(Word and item position data)
* * * *

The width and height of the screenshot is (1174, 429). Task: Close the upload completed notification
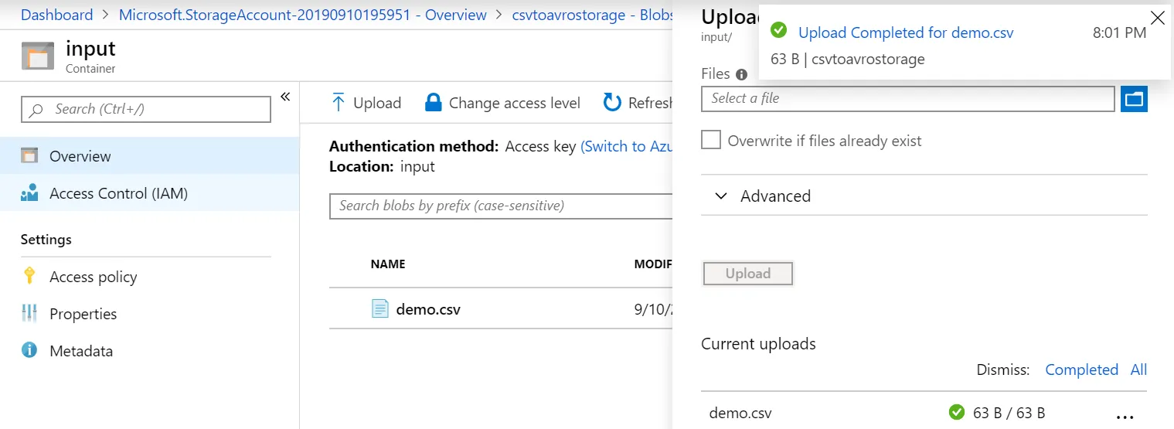[1157, 18]
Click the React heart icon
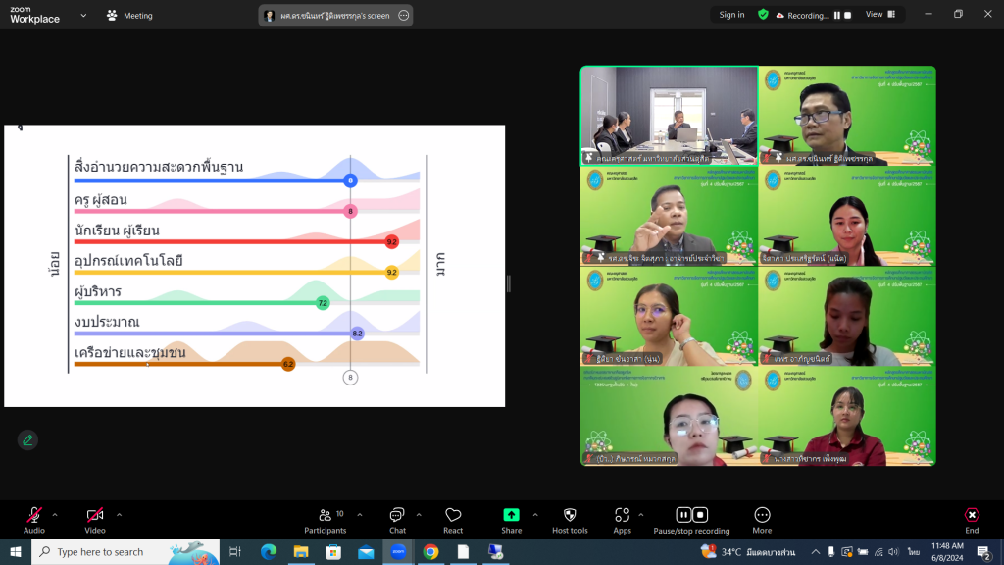Viewport: 1004px width, 565px height. click(453, 516)
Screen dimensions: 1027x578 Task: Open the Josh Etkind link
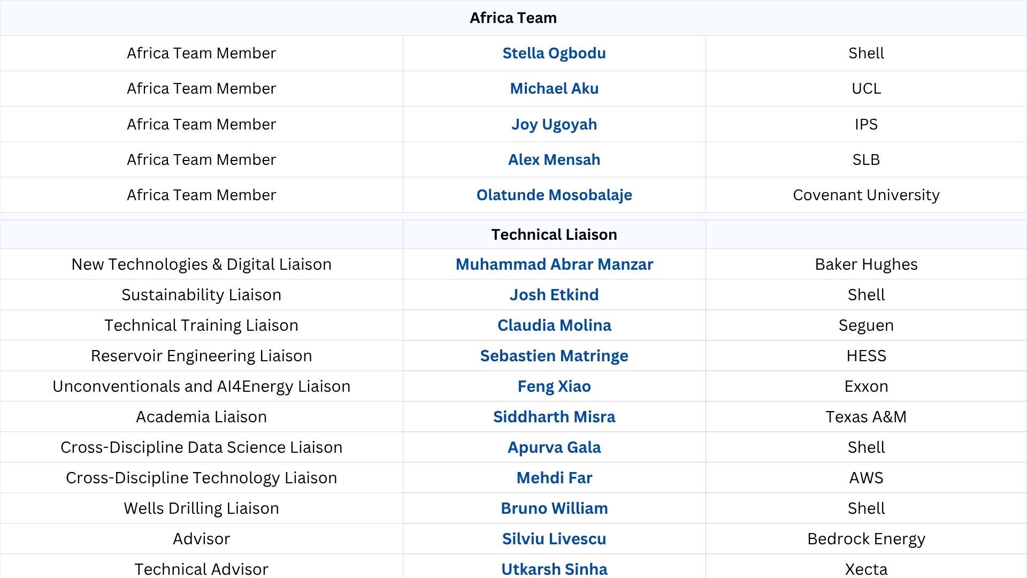554,295
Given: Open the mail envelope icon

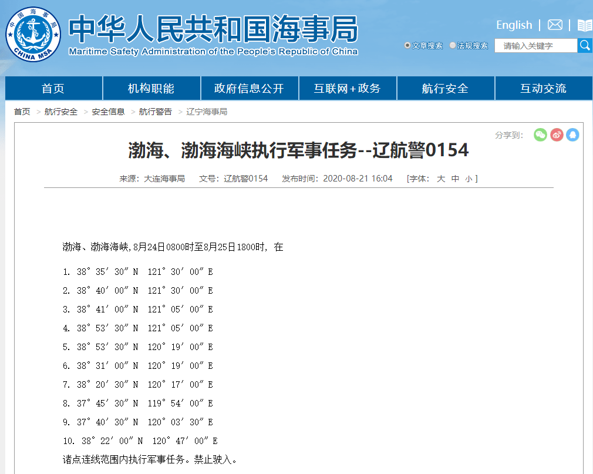Looking at the screenshot, I should pyautogui.click(x=555, y=25).
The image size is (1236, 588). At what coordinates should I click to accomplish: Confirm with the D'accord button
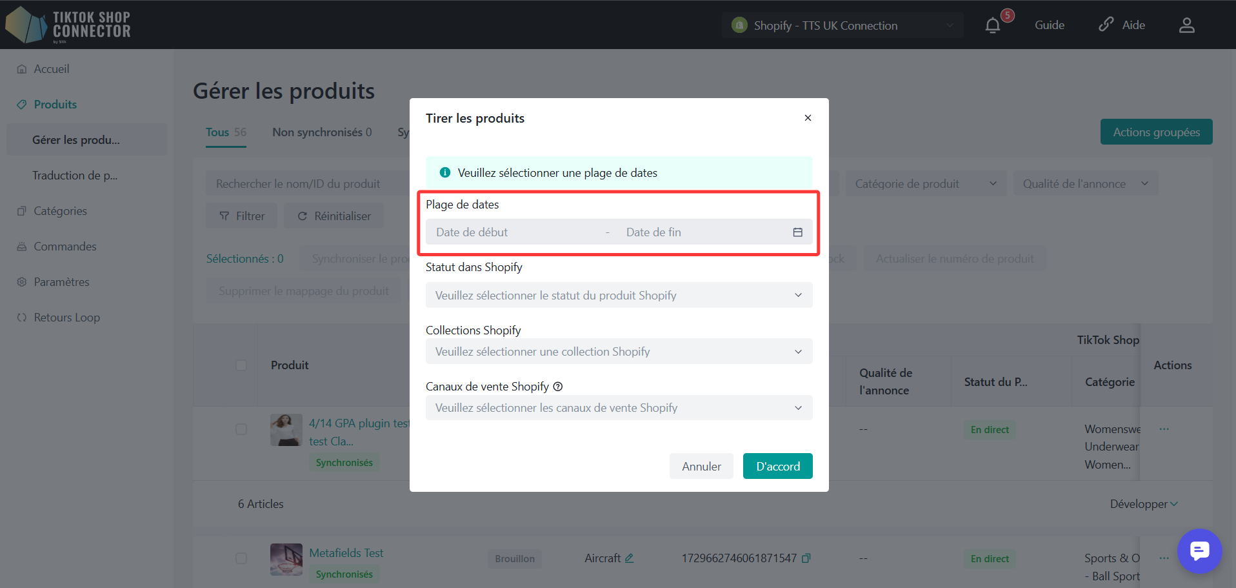pos(777,466)
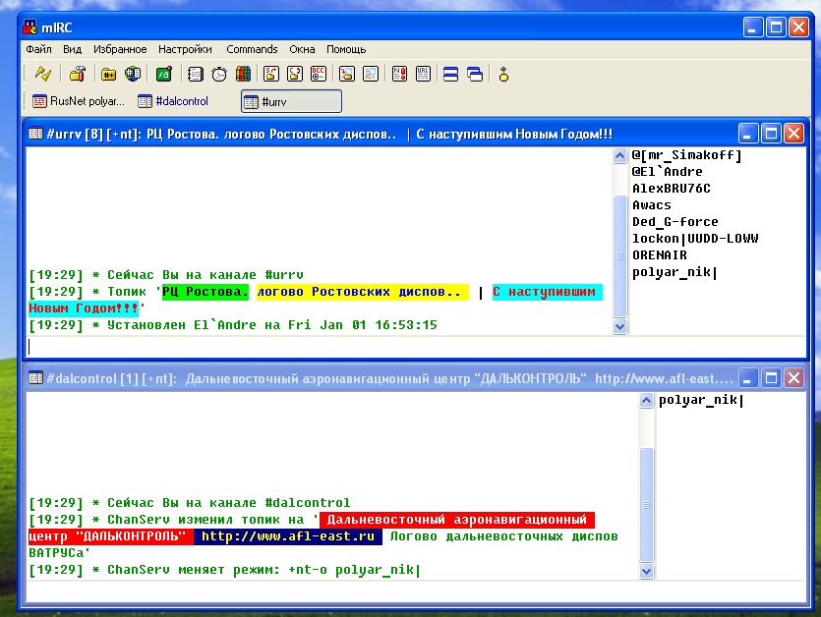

* * * *

Stated goal: Please find every line in the data above that contains the word "Task" and copy each of those lines.

The solution:
The width and height of the screenshot is (1174, 429). Task: Close the upload completed notification
Screen dimensions: 1027x578 Task: Open the Josh Etkind link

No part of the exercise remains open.